**Belge bölümü**
☆ ☆ ☆ ☆ ☆ ☆ ☆

Eğitimin niteliğini etkileyen ve son yıllarda tartışılan konulardan biri de eğitimde yaş grupları. Öğrencileri yaşlarına göre gruplandırıp okullarda eğitim veriyoruz. Hâlbuki her bireyin, her öğrencinin gelişim süreci farklı. 7 yaşındaki Ali’yle 7 yaşındaki Ahmet, ya da 15 yaşındaki Ayşe’yle 15 yaşındaki Mehmet aslında birbirinden farklı ilgi alanlarına ve becerilere sahip. Ancak eğitim sistemi onları belki de bir asgari müşterekte buluşturmaya çalışıyor. Kitapta bununla ilgili çarpıcı, yer yer keskin açıklamalar söz konusu. Okullaşmanın zorunlu hale gelmesi ve buna bağlı olarak bireylerin tek tipleşmesiyle ilgili bölümler bana “ToplumunMcDonaldlaştırılması” adlı kitabı anımsattı. Orada da insanlar modern yaşamın çemberinde birbirlerine benzemeye başlıyordu.

“Okul, insanları yaşlarına göre gruplandırmaktadır. Bu gruplama sorgulanması mümkün olmayan üç önermeye dayanmaktadır: Çocuklar okula aittir; çocuklar okulda öğrenir; çocuklar için öğretim sadece okulda gerçekleştirilebilir. Sanırım bu üzerinde tartışılamaz önermeler ciddi bir sorgulamayı gerektirmektedir.”

                                                * * * * *

“Hepimiz sahip olduğumuz bilginin çoğunu okul dışından elde etmişizdir. Öğrenciler öğrendiklerinin çoğunu öğretmenin yardımı olmadan, hatta öğretmenlere rağmen öğrenirler. En trajik olansa, pek çok insanın, asla okula devam etmemesine rağmen, dersler okullarda öğretilmektedir.
Herkes nasıl yaşanacağını, en iyi, okul dışında öğrenmektedir. Bizler bir öğretmenin müdahalesi olmaksızın konuşmayı, düşünmeyi, sevmeyi, hissetmeyi, oynamayı, lanet etmeyi, politika yapmayı ve çalışmayı öğreniriz.”

☆ ☆ ☆ ☆ ☆ ☆ ☆

**Problem tanımı**
Eğitimde yaş gruplarını ele alan yukarıdaki metni baştan sona, kelimesi kelimesine yeniden yazın.

**Toplanan veriler**

☆ ☆ ☆ ☆ ☆ ☆ ☆

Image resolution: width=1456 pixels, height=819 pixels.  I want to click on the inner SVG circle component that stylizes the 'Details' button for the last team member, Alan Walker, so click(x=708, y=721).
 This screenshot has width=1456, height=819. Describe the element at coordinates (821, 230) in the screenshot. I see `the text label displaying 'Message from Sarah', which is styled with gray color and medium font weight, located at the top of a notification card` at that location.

☆ ☆ ☆ ☆ ☆ ☆ ☆

**Çözülmüş problem**
Eğitimin niteliğini etkileyen ve son yıllarda tartışılan konulardan biri de eğitimde yaş grupları. Öğrencileri yaşlarına göre gruplandırıp okullarda eğitim veriyoruz. Hâlbuki her bireyin, her öğrencinin gelişim süreci farklı. 7 yaşındaki Ali’yle 7 yaşındaki Ahmet, ya da 15 yaşındaki Ayşe’yle 15 yaşındaki Mehmet aslında birbirinden farklı ilgi alanlarına ve becerilere sahip. Ancak eğitim sistemi onları belki de bir asgari müşterekte buluşturmaya çalışıyor. Kitapta bununla ilgili çarpıcı, yer yer keskin açıklamalar söz konusu. Okullaşmanın zorunlu hale gelmesi ve buna bağlı olarak bireylerin tek tipleşmesiyle ilgili bölümler bana “ToplumunMcDonaldlaştırılması” adlı kitabı anımsattı. Orada da insanlar modern yaşamın çemberinde birbirlerine benzemeye başlıyordu.

“Okul, insanları yaşlarına göre gruplandırmaktadır. Bu gruplama sorgulanması mümkün olmayan üç önermeye dayanmaktadır: Çocuklar okula aittir; çocuklar okulda öğrenir; çocuklar için öğretim sadece okulda gerçekleştirilebilir. Sanırım bu üzerinde tartışılamaz önermeler ciddi bir sorgulamayı gerektirmektedir.”

                                                * * * * *

“Hepimiz sahip olduğumuz bilginin çoğunu okul dışından elde etmişizdir. Öğrenciler öğrendiklerinin çoğunu öğretmenin yardımı olmadan, hatta öğretmenlere rağmen öğrenirler. En trajik olansa, pek çok insanın, asla okula devam etmemesine rağmen, dersler okullarda öğretilmektedir.
Herkes nasıl yaşanacağını, en iyi, okul dışında öğrenmektedir. Bizler bir öğretmenin müdahalesi olmaksızın konuşmayı, düşünmeyi, sevmeyi, hissetmeyi, oynamayı, lanet etmeyi, politika yapmayı ve çalışmayı öğreniriz.”